Question

Electrons are emitted with zero velocity from a metal surface when it is exposed to radiation of wavelength ${6800}^{°}A$.Calculate threshold frequency $v_{\circ }$ and work function $w_{\circ }$ of the metal.

Answer 1

Hint: To solve this, firstly find out the threshold frequency. You can use the formula, $\upsilon ={\displaystyle \frac{c}{{\lambda }_{\circ }}}$. Then find out the work function from here using the formula $\varphi =h{\upsilon }_o$

Complete answer:
First let us know about a few terms which we will be using to solve the given question!
1. Kinetic energy:
Kinetic energy is the energy associated with the movement of objects. The kinetic energy of an object depends on both its mass and velocity, with its velocity playing a much greater role. Example of kinetic energy, an airplane has a large amount of kinetic energy in flight due to its large mass and fast velocity.
Kinetic energy (E) of a massive body in motion can be calculated as half its mass (m) times the square of its velocity (v):
 $E={\displaystyle \frac{1}{2}}{mv}^2$
2. Work Function:
It is the minimum quantity of energy which is required to remove an electron to infinity from the surface of a given solid, usually a metal. The work function is one of the fundamental electronic properties of bare and coated metallic surfaces.
Now, let us discuss about the work function equation:
The photoelectric equation involves; h = the Planck constant and its value is $6.63\times {10}^{-34}$ J s.
Frequency of the incident light in hertz = the work function in joules (J). $E_k$ is the maximum kinetic energy of the emitted electrons in joule (J).
3. Threshold frequency:
It is the frequency of light that carries enough energy to dislodge an electron from an atom. This energy is entirely consumed in the process. Therefore, the electron gets no kinetic energy at the threshold frequency and it is not released from the atom.
Now, let us try to solve the given question!
Given, the wavelength of radiation is: ${6800}^{°}A$
Energy given = Work function + Kinetic energy
Since, the electrons are emitted with zero velocity from a metal surface when it is exposed to radiation.

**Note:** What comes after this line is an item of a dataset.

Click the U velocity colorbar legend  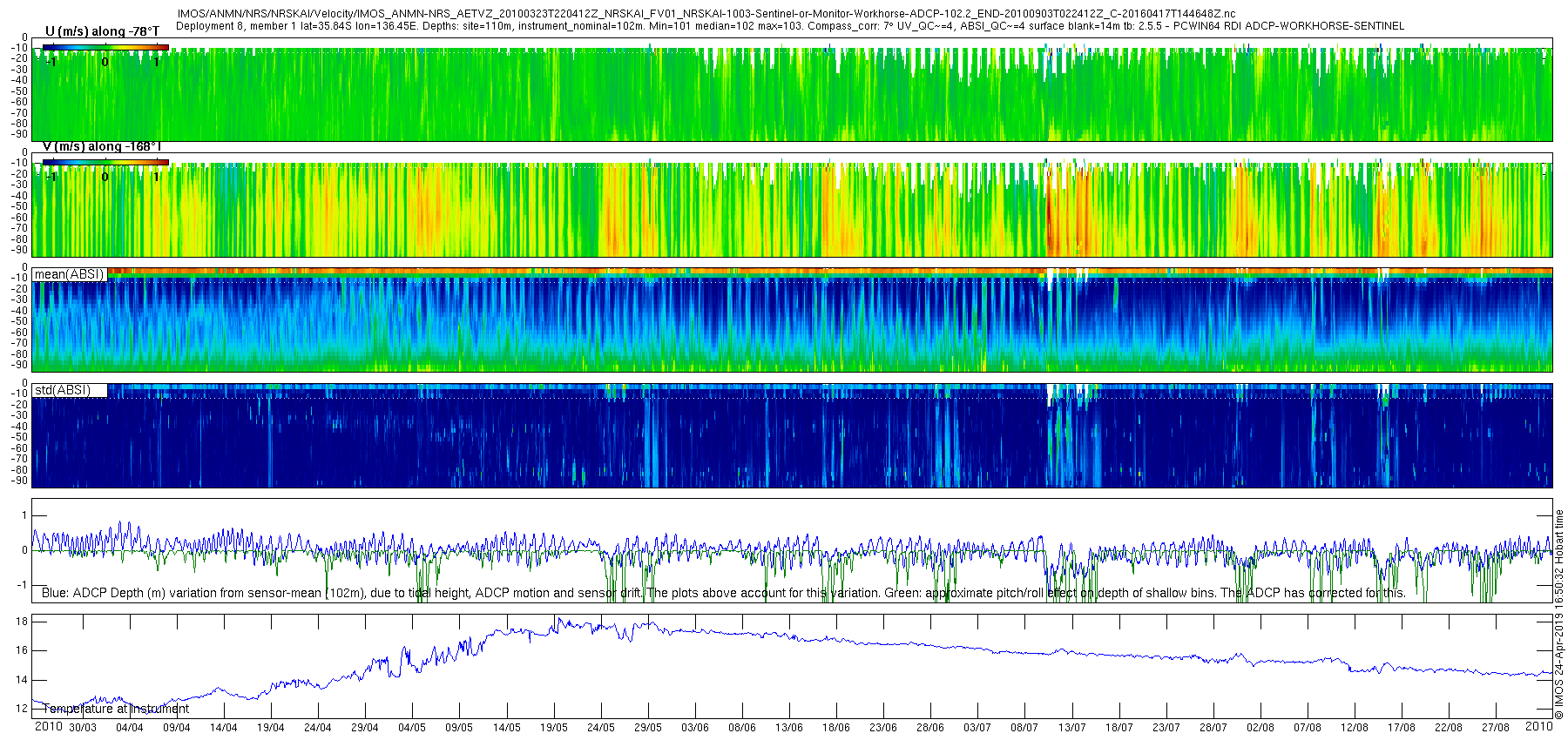pos(105,47)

Which means the kinetic energy will be zero.
Threshold frequency will be, $\upsilon ={\displaystyle \frac{c}{{\lambda }_{\circ }}}={\displaystyle \frac{3.0\times {10}^{8}m/s}{6800\times {10}^{-19}m}}=4.14\times {10}^{14}$
So, the work function will be:
$h{\upsilon }_o=6.626\times {10}^{-34}\times 4.41\times {10}^{14}=2.92\times {10}^{-19}$ J and this is the required answer.

Note:
The photoelectric effect was discovered in 1887 by the German physicist Heinrich Rudolf Hertz. He observed that when ultraviolet light shines on two metal electrodes with a voltage applied across them, the light changes the voltage at which sparking takes place.
The photoelectric effect was explained by Einstein.
He explained that the electrons were emitted from the metal surface when the light of sufficient frequency is incident which implies kinetic energy of electrons increases with light intensity.